Bürstadt

Trauerbegleitung PaHoRi mietet Nachbarwohnung zusätzlich an / Ehrenamtliche verzeichnen großen Bedarf

Hospizhelfer bekommen mehr Platz

Archivartikel

Bürstadt.Die Palliativ- und Hospiz Initiative Ried (PaHoRi) kann sich vergrößern: Bei der Jahreshauptversammlung im Gemeindezentrum St. Michael überbrachte Vorsitzender Wolfgang Zeißner die frohe Kunde. Die PaHoRi konnte die leerstehende Wohnung neben dem Büro der Initiative in der Schubertstraße 31 von der Katholischen Kirche anmieten.

Nach gründlichen Renovierungsarbeiten, und nachdem die PaHoRi die Kosten für den Durchbruch zur Nachbarwohnung übernommen hatte, teilte PaHoRi-Koordinatorin Gaby Weiß-Szpera mit: „Es geht rasend voran!“

Um weiterhin wertvolle und hilfreiche Unterstützung bieten und um den deutlich sichtbaren Wandel in der Hospizarbeit bewältigen zu können, hat sich das Team der Ehrenamtlichen deutlich verjüngt. Sie hatten im Berichtsjahr 2018, in dem auch das 20-jährige Bestehen gefeiert wurde – 65 Menschen bis zu ihrem Lebensende begleitet. Insgesamt wurden 96 Anfragen gestellt. 31 Männer und Frauen begleiten die 36 Ehrenamtlichen auch weiterhin.
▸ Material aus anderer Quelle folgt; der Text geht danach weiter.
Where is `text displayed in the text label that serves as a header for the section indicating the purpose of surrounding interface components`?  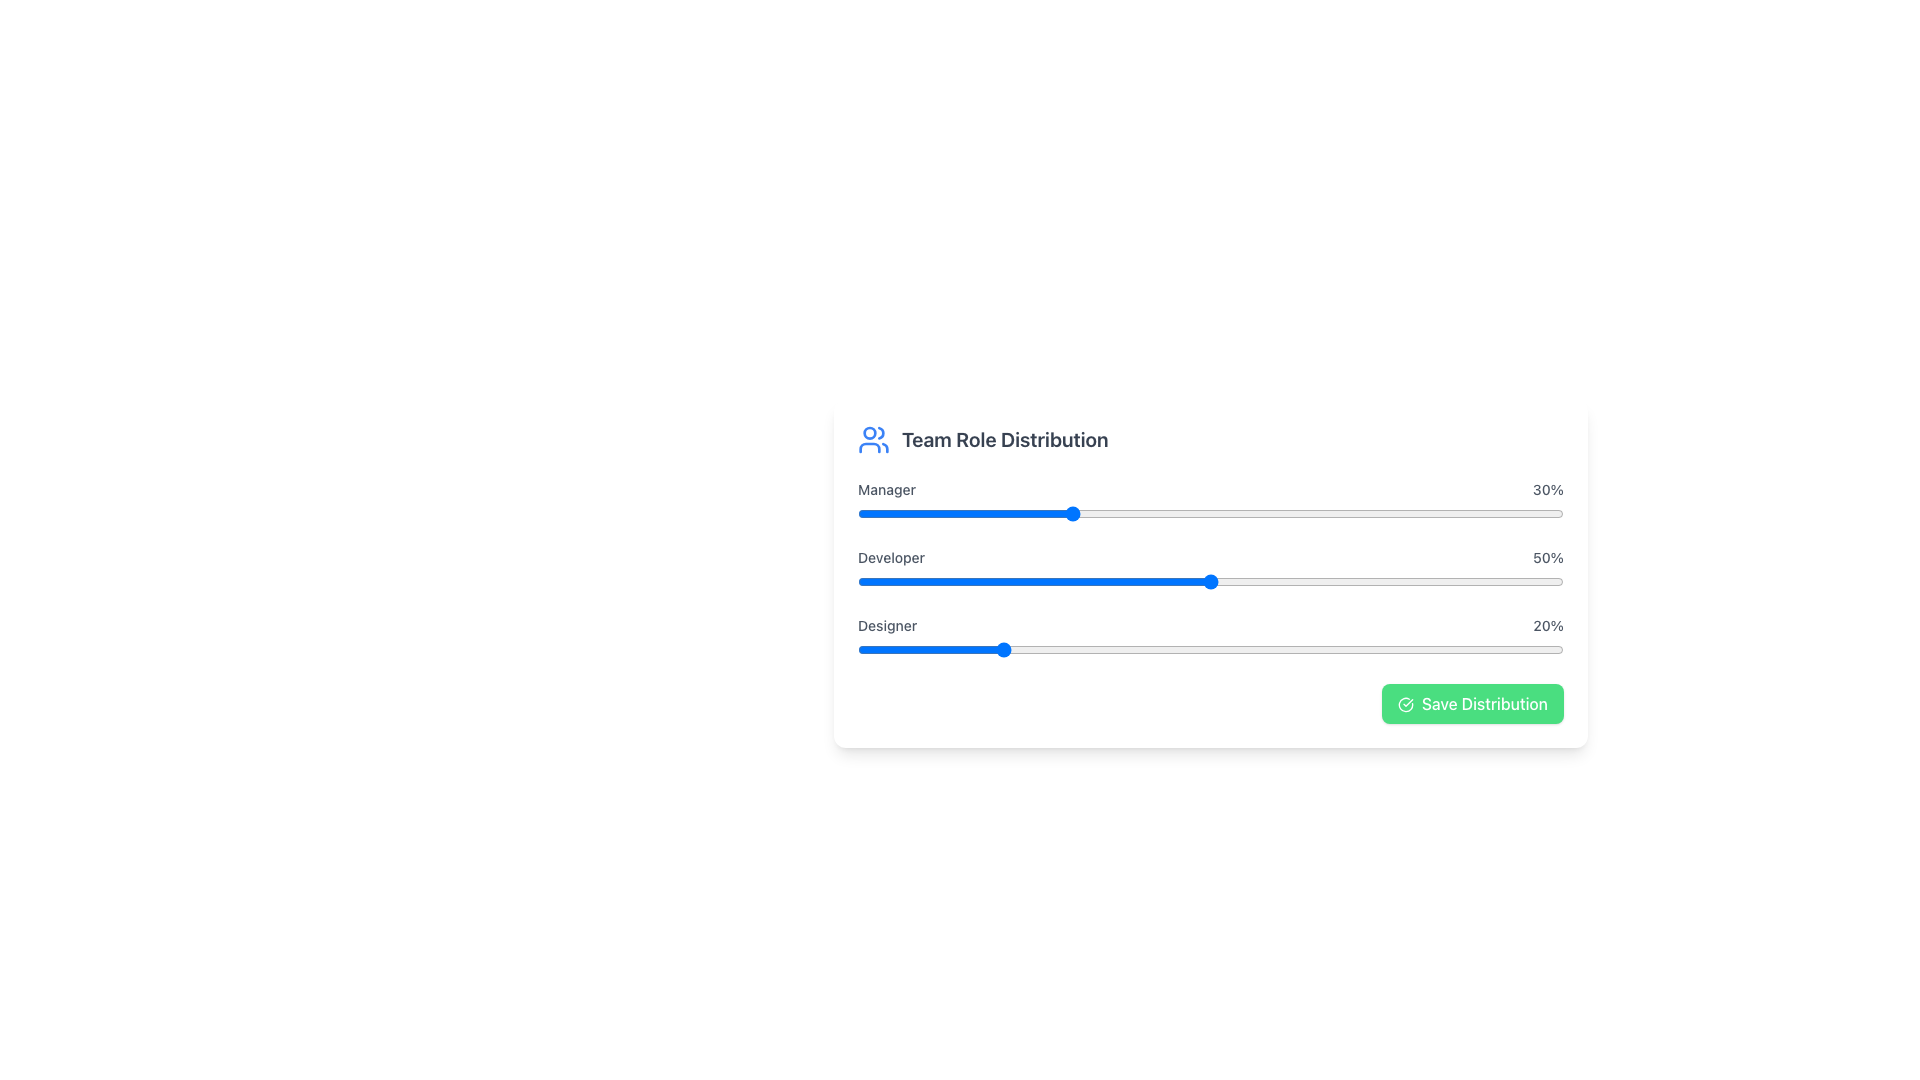 text displayed in the text label that serves as a header for the section indicating the purpose of surrounding interface components is located at coordinates (1005, 438).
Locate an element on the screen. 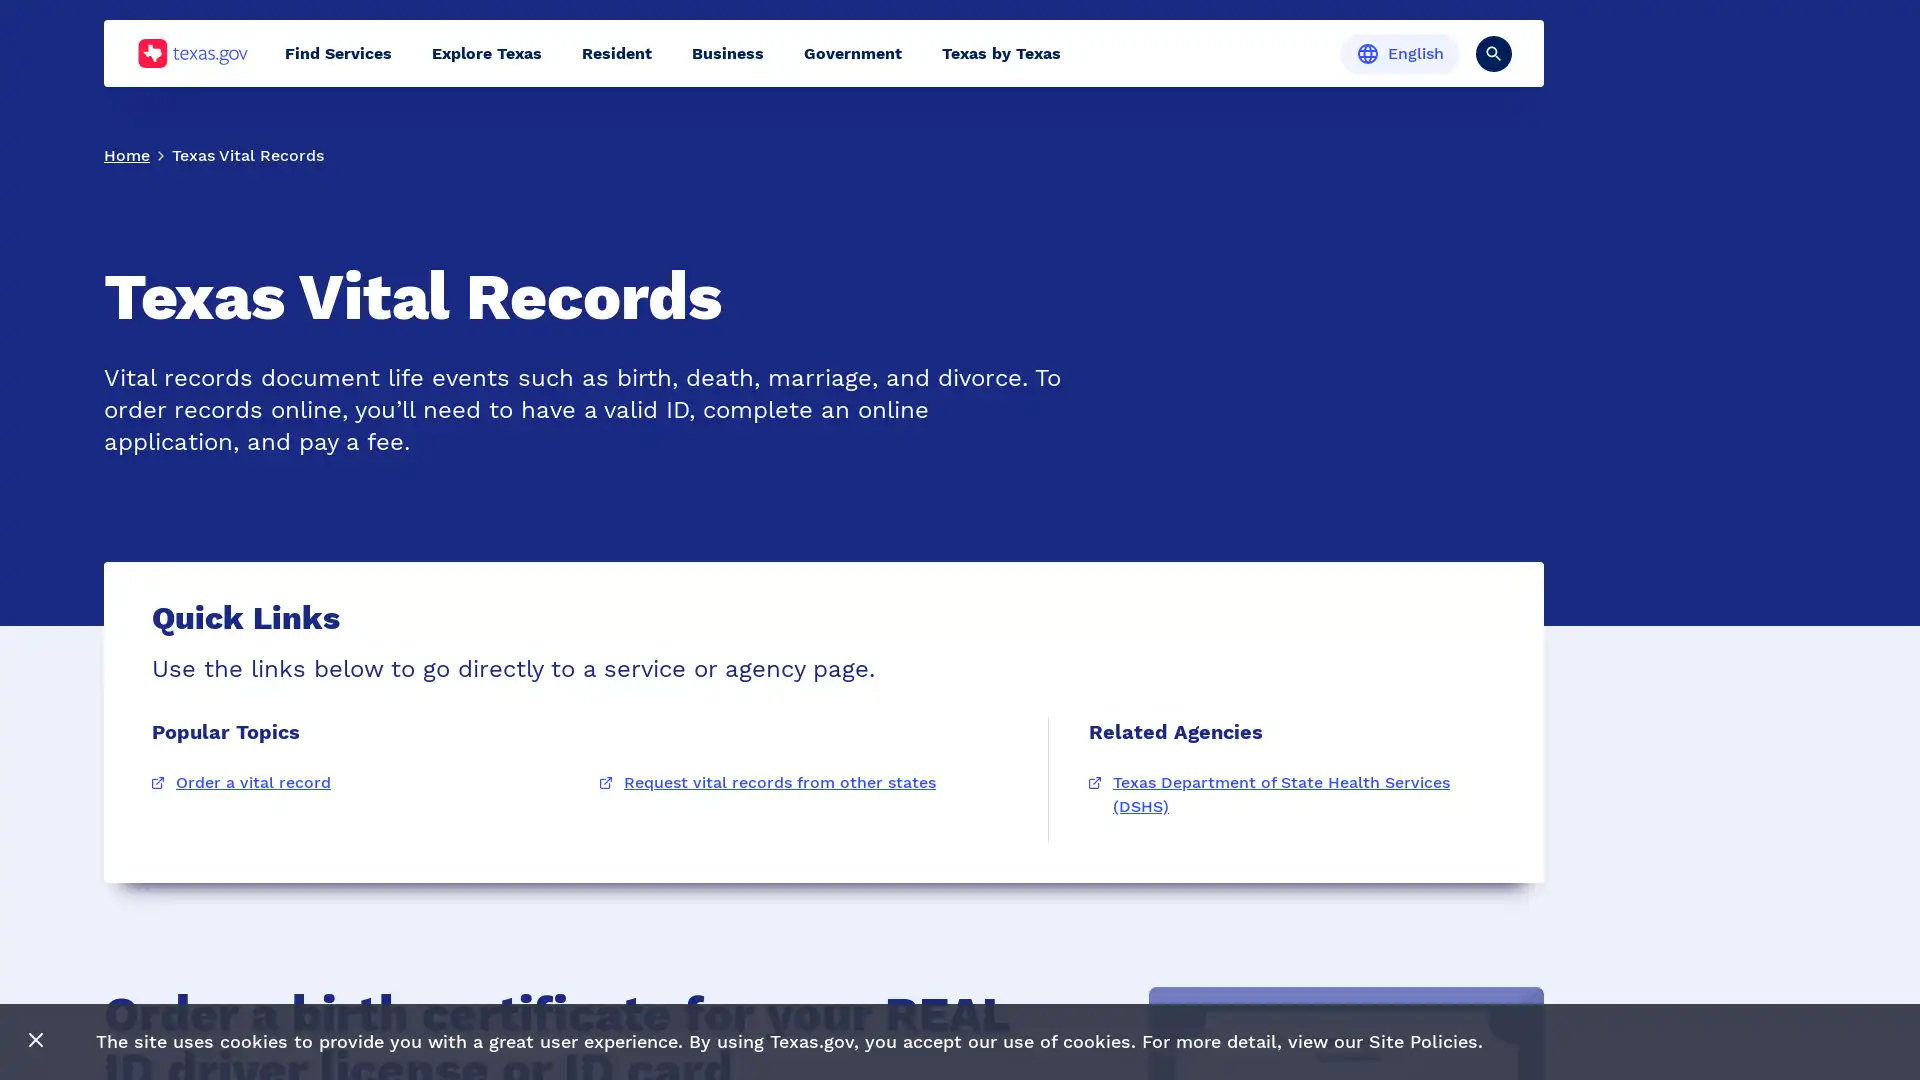  Government is located at coordinates (853, 52).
Im Bereich der Trauerbegleitung wurden neun Einzelpersonen und vier Familien unterstützt. Das Trauercafé findet seit März 2018 aus personellen Gründen nicht mehr statt. Dagegen wurde in der zweiten Jahreshälfte die erste Kindertrauergruppe eingerichtet. Sie fand im Haus Billau in Hofheim statt. Ein Team aus fünf Kindertrauerbegleitern hatte dazu ein Konzept erstellt. Die Gruppe soll künftig zu einem Bestandteil der PaHoRi werden. Auch die Beratungen zur Patientenverfügung und den Vorsorgevollmachten sind stark gefragt. Etwa 185 Infomappen wurden ausgegeben, in den meisten Fällen fanden dazu kostenlose Beratungen statt.

Erfreut zeigte sich Weiß-Szpera, dass für den ab September stattfindenden Kurs des PaHoRi-Vereins bereits zwölf Anmeldungen vorliegen. Und das, ohne große Werbung machen zu müssen. „Das gab es noch nie während unseres Bestehens“, machte sie sichtlich zufrieden deutlich. Insgesamt wurden 2018 2750 Stunden ehrenamtlicher Arbeit geleistet. Die Ehrenamtlichen legten 12 118 Kilometer zurück. Austausch, Fortbildung und Workshops gehörten ebenso zum Programm. Außerdem trafen sich die Helfer zum Gedankenaustausch beim gemeinsamen Frühstücken.

Gaby Weiß-Szpera bedauerte jedoch, dass immer noch zu wenige Menschen von der Hospizarbeit wüssten. Selbst Ärzte, die Sozialdienste in den Krankenhäusern und Pflegedienste würden ihre Patienten viel zu selten über die PaHoRi-Angebote informieren.

Nach dem Vorlegen einer ausgeglichenen Kasse wurden Clemens Merz und Willi Ulbricht zu Kassenprüfern gewählt. Das Amt des Schriftführers übernimmt Tom Köhler. Angelika Machnik, Petra Bauer und Antje Egle verstärken die Arbeit der Koordinatorin.